Multiple-dose intravenous tranexamic acid further reduces hidden blood loss after total hip arthroplasty: A randomized controlled trial
Lei Y, Huang Q, Huang Z, Xie J, Chen G, Pei F
The Journal of Arthroplasty. 2018;33((9):):2940-2945
Abstract
BACKGROUND The most appropriate dose of tranexamic acid in total hip arthroplasty (THA) has not been decided. This study was conducted to evaluate the clinical effects of multiple-dose intravenous tranexamic acid (IV-TXA) in THA. METHODS One hundred fifty patients were randomized to receive one dose of IV-TXA before incision, followed by 2 doses of IV-TXA (group A), or 3 doses of IV-TXA (group B), or 4 doses of IV-TXA (group C) at 3-hour intervals. The primary outcome was hidden blood loss (HBL). Other outcome measurements such as total blood loss, maximum hemoglobin (Hb) drop, postoperative lowest Hb level, fibrinolysis parameter (D-dimer), inflammatory factor (interleukin-6), transfusion rate, length of stay, and complications were also compared.
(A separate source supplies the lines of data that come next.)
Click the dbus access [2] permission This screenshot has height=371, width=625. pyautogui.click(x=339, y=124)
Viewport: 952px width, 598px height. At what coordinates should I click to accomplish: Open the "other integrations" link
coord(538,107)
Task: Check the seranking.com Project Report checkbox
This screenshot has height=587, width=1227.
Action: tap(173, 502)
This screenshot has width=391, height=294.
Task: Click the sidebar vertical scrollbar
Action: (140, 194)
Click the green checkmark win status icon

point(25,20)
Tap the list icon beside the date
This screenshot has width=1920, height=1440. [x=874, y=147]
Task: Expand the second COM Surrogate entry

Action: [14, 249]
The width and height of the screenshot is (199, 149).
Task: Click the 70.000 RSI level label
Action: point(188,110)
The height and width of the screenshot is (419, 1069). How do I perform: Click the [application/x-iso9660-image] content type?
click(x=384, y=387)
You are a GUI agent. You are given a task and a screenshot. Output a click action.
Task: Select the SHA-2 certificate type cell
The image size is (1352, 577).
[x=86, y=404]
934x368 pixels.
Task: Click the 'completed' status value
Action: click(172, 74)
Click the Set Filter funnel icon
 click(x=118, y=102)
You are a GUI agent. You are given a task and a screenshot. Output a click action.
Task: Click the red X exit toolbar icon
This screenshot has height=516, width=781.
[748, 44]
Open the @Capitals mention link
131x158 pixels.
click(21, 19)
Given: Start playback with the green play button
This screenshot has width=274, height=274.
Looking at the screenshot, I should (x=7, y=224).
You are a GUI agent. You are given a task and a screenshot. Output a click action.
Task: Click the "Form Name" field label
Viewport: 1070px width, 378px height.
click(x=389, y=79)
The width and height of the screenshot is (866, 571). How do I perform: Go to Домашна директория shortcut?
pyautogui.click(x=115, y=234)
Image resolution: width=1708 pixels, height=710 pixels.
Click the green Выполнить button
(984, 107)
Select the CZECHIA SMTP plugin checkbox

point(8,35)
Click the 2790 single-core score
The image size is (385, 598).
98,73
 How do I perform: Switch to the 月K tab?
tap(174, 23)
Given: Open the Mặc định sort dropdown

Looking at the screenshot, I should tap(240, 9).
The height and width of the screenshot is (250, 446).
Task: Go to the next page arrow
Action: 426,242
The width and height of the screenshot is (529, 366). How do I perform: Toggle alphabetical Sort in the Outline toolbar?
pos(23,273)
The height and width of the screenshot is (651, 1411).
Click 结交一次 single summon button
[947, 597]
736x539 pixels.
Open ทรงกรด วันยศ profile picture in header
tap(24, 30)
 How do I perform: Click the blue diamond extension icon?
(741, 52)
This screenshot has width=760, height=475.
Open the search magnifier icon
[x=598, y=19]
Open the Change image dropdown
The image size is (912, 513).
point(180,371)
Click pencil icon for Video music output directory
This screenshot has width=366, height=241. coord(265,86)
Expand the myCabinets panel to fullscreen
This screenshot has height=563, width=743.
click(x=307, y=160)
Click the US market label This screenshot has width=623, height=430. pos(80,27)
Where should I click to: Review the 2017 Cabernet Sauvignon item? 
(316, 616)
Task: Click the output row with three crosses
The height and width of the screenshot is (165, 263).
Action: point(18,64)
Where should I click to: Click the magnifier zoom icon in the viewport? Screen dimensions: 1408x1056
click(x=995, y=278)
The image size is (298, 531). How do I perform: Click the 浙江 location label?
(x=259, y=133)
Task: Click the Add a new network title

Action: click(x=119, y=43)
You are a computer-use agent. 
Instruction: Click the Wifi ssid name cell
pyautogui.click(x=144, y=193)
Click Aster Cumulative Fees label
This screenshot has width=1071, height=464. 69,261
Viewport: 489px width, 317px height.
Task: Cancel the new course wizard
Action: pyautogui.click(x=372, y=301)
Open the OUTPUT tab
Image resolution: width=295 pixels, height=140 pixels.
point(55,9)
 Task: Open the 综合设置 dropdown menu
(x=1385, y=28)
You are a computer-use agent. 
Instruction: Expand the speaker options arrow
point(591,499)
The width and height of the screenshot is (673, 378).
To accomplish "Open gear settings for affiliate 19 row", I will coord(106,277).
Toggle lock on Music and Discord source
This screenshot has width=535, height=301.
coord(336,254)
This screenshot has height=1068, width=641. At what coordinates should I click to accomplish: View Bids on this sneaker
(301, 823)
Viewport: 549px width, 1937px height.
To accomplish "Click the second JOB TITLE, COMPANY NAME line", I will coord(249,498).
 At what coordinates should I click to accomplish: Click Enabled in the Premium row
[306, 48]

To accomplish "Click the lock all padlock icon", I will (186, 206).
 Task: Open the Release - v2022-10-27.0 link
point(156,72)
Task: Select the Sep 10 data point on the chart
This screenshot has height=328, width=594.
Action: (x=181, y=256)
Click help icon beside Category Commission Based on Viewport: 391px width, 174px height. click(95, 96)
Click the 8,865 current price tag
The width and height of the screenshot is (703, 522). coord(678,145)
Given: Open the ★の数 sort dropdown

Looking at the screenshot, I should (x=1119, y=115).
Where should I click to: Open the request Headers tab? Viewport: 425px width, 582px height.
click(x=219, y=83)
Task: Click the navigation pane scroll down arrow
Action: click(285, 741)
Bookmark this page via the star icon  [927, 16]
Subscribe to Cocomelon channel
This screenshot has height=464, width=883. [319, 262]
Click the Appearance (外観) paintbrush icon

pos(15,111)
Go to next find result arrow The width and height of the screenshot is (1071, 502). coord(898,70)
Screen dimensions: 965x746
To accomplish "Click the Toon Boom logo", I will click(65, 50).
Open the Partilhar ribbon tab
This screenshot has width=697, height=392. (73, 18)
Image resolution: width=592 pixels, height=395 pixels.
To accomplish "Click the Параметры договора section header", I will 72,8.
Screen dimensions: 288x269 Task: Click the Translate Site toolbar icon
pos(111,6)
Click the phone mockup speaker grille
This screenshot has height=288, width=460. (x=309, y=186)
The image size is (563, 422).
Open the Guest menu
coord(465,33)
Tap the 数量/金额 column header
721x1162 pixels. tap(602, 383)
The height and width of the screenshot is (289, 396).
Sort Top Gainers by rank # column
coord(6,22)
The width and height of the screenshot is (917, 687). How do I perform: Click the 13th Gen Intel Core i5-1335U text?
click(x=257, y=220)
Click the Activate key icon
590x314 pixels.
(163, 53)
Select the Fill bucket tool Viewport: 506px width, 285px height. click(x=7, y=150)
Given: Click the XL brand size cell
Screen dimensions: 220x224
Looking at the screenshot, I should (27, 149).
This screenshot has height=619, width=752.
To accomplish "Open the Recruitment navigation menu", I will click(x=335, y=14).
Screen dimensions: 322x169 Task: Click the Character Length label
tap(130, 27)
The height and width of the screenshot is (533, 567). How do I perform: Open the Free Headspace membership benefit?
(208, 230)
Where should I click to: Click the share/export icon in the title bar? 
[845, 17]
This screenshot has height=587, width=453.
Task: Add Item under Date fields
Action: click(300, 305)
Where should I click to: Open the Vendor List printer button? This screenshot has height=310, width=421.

RESULTS The mean HBL, total blood loss, and maximum Hb drop were significantly lower in group C than in groups B and A. Such differences were also detected between groups B and A. The postoperative lowest Hb level was significantly higher in group C. D-dimer and interleukin-6 in group C were significantly lower than in groups B and A at 24 and 48 hours postoperatively. Such differences were also significant between groups B and A. There was no significant difference in length of stay among groups. No patient underwent blood transfusion during hospitalization. No episodes of deep venous thrombosis or pulmonary embolism occurred in all cases. CONCLUSION The 5-dose IV-TXA regimen can further diminish HBL, decrease maximum Hb drop, provide additional fibrinolysis control, and ameliorate postoperative inflammatory response following THA.